__WHAT IS NEEDED__
Somewhere below is a line with "This screenshot has width=517, height=500." and, later, a line with "Tap the question"; repeat those two lines and all the lines between them, exactly as they are.

___ PROVIDED MATERIAL

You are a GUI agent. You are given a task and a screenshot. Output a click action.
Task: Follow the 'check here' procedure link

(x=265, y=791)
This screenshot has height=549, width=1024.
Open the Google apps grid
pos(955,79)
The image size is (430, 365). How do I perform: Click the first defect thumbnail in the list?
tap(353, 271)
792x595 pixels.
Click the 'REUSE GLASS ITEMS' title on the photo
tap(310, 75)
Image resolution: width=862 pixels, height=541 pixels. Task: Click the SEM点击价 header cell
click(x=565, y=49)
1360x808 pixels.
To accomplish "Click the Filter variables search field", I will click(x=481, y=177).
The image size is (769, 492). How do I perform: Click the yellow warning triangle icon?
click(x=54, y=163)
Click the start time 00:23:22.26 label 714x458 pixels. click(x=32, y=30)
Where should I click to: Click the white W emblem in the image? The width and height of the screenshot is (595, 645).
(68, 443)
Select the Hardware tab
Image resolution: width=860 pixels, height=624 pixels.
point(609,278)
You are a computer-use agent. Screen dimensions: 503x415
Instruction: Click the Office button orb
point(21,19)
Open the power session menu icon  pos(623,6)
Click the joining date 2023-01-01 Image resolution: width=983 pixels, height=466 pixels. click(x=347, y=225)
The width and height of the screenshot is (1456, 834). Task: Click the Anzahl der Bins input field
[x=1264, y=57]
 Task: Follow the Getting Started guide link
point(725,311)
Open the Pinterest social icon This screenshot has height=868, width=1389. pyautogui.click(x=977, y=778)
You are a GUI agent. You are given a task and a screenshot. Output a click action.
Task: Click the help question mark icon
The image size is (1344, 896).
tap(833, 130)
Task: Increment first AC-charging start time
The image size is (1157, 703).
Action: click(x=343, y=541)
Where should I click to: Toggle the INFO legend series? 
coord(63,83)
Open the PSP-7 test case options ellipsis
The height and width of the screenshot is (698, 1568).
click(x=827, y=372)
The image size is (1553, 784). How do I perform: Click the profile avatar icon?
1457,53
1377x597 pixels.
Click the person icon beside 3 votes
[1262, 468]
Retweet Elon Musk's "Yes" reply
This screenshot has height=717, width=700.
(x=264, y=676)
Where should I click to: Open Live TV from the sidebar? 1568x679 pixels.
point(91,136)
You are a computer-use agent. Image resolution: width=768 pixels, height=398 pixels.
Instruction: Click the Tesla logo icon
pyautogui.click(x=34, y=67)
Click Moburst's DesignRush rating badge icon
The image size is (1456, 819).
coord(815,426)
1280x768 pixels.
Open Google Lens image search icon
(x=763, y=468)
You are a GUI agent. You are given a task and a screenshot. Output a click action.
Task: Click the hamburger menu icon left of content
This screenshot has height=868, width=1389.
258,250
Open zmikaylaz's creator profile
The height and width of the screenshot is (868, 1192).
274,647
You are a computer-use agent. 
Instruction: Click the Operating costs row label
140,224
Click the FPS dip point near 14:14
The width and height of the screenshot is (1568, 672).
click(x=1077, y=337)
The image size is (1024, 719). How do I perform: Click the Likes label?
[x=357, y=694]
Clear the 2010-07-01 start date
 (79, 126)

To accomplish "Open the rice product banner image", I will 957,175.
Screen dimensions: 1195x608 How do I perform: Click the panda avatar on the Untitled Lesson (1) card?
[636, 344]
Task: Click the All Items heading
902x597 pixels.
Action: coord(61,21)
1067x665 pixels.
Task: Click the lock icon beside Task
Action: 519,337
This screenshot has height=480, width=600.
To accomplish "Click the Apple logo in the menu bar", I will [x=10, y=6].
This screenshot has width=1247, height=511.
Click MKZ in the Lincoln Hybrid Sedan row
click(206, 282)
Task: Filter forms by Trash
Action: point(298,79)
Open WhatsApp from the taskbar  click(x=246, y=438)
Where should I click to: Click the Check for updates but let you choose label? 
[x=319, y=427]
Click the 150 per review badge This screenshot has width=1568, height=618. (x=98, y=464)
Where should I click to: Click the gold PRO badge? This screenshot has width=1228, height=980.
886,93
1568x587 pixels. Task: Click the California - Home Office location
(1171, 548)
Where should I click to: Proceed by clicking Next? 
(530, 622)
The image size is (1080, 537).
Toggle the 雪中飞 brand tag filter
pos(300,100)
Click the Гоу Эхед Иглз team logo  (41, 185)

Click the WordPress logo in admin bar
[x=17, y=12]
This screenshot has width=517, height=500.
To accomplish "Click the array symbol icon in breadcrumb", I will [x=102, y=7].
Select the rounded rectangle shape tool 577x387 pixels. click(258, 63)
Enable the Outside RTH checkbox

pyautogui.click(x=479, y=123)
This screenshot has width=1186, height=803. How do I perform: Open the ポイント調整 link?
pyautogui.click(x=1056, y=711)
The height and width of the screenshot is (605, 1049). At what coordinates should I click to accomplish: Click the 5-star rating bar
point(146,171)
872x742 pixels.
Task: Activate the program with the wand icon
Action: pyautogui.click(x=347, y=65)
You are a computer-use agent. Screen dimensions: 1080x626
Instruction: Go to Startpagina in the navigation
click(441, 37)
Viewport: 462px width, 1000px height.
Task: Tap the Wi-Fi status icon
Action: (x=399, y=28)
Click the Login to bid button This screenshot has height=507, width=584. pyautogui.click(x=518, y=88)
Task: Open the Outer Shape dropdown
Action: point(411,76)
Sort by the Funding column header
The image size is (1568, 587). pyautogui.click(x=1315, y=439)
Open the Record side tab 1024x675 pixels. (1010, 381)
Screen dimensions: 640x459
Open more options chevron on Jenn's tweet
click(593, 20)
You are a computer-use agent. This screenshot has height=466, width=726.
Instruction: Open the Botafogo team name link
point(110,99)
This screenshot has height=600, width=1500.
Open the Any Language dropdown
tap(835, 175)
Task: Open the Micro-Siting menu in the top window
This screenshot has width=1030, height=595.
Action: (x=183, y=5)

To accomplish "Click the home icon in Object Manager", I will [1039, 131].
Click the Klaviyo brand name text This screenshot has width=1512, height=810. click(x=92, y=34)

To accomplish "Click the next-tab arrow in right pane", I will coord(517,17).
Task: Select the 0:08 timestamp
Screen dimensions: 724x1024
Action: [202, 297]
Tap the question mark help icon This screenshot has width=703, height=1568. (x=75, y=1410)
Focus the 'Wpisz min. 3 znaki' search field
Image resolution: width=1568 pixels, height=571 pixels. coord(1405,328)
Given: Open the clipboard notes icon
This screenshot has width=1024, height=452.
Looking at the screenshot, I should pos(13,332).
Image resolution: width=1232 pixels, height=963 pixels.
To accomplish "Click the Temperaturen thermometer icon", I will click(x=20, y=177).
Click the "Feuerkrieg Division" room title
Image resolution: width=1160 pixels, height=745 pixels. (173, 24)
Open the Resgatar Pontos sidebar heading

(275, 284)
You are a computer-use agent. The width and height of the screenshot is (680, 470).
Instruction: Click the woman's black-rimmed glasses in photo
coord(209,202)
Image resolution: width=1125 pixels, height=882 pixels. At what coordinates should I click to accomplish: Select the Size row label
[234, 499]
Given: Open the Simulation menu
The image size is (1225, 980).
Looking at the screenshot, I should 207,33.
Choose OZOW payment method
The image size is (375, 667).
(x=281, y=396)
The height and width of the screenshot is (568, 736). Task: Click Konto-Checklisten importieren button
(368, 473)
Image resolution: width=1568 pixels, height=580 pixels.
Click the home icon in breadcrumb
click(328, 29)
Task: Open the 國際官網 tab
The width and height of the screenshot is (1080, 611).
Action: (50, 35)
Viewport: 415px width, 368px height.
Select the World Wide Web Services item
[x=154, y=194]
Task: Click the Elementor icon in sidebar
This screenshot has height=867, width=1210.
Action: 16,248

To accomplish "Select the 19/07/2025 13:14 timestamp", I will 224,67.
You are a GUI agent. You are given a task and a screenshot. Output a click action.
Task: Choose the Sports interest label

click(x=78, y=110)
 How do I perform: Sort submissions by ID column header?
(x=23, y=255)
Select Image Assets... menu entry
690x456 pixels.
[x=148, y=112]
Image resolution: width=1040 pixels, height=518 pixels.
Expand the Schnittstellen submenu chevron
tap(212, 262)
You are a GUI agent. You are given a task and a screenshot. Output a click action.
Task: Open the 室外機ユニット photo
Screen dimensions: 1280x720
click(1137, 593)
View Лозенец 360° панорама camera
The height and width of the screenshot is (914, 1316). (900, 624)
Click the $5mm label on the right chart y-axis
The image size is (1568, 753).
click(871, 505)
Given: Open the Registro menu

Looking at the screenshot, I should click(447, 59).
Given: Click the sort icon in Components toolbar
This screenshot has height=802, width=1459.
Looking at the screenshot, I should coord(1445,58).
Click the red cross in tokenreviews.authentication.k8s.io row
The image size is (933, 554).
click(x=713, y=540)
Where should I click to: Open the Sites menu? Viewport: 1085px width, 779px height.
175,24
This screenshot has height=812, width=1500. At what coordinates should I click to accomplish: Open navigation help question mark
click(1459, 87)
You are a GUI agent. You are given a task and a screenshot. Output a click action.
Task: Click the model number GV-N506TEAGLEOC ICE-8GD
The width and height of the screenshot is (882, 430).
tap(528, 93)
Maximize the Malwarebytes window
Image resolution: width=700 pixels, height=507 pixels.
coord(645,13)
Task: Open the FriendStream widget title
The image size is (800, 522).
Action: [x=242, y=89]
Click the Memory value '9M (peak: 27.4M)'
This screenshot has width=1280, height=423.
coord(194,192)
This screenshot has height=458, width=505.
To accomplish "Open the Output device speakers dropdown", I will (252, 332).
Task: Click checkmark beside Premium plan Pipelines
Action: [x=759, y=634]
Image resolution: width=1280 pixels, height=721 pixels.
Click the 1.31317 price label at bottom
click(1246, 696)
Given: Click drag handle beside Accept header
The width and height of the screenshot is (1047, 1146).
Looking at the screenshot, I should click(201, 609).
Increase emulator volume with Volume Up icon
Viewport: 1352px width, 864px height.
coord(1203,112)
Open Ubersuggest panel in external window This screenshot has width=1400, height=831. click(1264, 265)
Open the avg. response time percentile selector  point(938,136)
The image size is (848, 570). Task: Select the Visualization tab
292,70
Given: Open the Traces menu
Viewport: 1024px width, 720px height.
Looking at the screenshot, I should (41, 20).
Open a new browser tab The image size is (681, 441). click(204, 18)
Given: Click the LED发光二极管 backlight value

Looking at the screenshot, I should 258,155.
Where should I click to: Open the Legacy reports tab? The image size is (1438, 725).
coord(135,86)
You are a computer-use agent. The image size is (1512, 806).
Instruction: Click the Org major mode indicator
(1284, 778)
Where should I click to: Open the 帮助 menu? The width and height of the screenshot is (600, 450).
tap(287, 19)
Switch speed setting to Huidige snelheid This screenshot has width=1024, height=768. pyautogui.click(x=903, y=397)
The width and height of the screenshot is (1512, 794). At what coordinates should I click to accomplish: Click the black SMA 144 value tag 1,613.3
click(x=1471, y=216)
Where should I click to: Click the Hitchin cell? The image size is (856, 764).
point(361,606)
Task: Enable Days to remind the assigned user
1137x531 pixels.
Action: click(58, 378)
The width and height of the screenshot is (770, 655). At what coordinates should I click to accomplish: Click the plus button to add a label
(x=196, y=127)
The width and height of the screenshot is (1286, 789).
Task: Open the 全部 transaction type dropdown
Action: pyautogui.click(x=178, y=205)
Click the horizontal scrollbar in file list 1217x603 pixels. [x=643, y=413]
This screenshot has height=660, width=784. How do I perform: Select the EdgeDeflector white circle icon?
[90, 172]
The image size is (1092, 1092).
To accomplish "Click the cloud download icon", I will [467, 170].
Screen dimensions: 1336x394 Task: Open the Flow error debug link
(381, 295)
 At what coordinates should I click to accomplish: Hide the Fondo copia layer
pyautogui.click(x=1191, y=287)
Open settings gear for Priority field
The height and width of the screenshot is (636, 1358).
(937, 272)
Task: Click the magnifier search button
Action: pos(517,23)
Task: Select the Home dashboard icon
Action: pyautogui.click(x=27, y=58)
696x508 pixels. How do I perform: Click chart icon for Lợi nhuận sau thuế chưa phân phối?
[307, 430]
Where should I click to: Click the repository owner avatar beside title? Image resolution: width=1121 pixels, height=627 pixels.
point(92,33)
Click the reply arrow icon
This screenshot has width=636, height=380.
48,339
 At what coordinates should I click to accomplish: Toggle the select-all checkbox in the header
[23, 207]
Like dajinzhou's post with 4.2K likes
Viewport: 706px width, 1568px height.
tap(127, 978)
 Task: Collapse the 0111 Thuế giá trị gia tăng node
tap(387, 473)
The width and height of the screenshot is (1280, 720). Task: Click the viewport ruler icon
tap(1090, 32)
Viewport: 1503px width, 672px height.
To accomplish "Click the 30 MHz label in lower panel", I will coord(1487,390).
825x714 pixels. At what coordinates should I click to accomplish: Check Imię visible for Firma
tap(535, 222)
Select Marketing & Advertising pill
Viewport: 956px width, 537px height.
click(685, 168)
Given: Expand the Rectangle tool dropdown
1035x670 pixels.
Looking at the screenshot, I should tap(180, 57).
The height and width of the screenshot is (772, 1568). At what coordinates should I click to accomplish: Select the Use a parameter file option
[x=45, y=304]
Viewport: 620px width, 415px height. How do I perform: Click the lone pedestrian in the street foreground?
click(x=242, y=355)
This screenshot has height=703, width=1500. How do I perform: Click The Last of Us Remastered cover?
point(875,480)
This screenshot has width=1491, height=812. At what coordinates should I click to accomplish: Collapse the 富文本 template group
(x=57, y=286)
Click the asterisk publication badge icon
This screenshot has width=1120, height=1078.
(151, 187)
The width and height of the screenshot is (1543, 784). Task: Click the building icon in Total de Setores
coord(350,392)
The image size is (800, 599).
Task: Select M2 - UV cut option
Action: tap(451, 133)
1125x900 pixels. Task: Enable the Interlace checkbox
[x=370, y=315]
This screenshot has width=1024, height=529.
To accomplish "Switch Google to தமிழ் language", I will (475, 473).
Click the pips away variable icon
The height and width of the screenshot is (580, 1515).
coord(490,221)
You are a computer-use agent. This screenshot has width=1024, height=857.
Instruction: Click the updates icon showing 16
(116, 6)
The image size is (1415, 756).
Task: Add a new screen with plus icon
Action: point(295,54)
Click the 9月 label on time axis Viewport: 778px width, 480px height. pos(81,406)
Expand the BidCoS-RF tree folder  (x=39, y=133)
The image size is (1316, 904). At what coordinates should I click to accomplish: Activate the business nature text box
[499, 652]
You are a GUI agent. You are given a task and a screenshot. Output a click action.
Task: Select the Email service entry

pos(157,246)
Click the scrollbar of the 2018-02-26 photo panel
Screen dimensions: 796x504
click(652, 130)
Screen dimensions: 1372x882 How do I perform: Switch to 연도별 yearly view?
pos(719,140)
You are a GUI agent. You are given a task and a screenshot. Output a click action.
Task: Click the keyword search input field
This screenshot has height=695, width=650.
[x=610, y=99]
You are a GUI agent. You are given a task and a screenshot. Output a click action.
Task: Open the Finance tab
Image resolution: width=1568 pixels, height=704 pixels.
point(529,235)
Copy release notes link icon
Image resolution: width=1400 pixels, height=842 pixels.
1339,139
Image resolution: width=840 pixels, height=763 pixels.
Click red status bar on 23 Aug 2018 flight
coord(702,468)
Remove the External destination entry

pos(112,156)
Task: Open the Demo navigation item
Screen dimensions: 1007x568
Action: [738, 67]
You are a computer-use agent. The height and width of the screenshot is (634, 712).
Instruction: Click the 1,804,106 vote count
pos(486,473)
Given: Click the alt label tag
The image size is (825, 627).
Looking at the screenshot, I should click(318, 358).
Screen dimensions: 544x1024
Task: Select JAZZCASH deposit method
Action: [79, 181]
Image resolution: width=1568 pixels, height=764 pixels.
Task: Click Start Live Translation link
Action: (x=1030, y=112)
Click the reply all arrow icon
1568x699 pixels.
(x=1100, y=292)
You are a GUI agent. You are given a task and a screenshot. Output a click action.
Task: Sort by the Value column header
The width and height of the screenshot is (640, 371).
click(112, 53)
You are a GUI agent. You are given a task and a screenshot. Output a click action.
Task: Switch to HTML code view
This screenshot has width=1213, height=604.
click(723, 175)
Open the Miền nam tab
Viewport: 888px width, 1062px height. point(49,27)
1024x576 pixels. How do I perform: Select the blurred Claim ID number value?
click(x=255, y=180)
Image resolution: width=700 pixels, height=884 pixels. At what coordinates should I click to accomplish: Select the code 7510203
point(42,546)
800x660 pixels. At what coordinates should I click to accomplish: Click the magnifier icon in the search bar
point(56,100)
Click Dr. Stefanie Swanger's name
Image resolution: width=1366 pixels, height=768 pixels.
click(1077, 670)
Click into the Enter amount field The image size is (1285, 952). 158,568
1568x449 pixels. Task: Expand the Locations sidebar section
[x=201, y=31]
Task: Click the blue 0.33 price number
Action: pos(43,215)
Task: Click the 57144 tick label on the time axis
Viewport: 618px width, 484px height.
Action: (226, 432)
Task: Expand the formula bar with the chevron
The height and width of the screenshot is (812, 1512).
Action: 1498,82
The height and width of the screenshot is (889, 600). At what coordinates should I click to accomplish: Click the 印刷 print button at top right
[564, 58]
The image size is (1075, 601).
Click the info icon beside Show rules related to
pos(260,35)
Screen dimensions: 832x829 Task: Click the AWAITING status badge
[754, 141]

______

__SOLUTION FOR THIS PROBLEM__
This screenshot has width=517, height=500.
To accomplish "Click the array symbol icon in breadcrumb", I will [x=102, y=7].
Select the rounded rectangle shape tool 577x387 pixels. click(258, 63)
Enable the Outside RTH checkbox

pyautogui.click(x=479, y=123)
This screenshot has width=1186, height=803. How do I perform: Open the ポイント調整 link?
pyautogui.click(x=1056, y=711)
The height and width of the screenshot is (605, 1049). At what coordinates should I click to accomplish: Click the 5-star rating bar
point(146,171)
872x742 pixels.
Task: Activate the program with the wand icon
Action: pyautogui.click(x=347, y=65)
You are a computer-use agent. Screen dimensions: 1080x626
Instruction: Go to Startpagina in the navigation
click(441, 37)
Viewport: 462px width, 1000px height.
Task: Tap the Wi-Fi status icon
Action: (x=399, y=28)
Click the Login to bid button This screenshot has height=507, width=584. pyautogui.click(x=518, y=88)
Task: Open the Outer Shape dropdown
Action: point(411,76)
Sort by the Funding column header
The image size is (1568, 587). pyautogui.click(x=1315, y=439)
Open the Record side tab 1024x675 pixels. (1010, 381)
Screen dimensions: 640x459
Open more options chevron on Jenn's tweet
click(593, 20)
You are a computer-use agent. This screenshot has height=466, width=726.
Instruction: Open the Botafogo team name link
point(110,99)
This screenshot has height=600, width=1500.
Open the Any Language dropdown
tap(835, 175)
Task: Open the Micro-Siting menu in the top window
This screenshot has width=1030, height=595.
Action: (x=183, y=5)

To accomplish "Click the home icon in Object Manager", I will [1039, 131].
Click the Klaviyo brand name text This screenshot has width=1512, height=810. click(x=92, y=34)

To accomplish "Click the next-tab arrow in right pane", I will coord(517,17).
Task: Select the 0:08 timestamp
Screen dimensions: 724x1024
Action: [202, 297]
Tap the question mark help icon This screenshot has width=703, height=1568. (x=75, y=1410)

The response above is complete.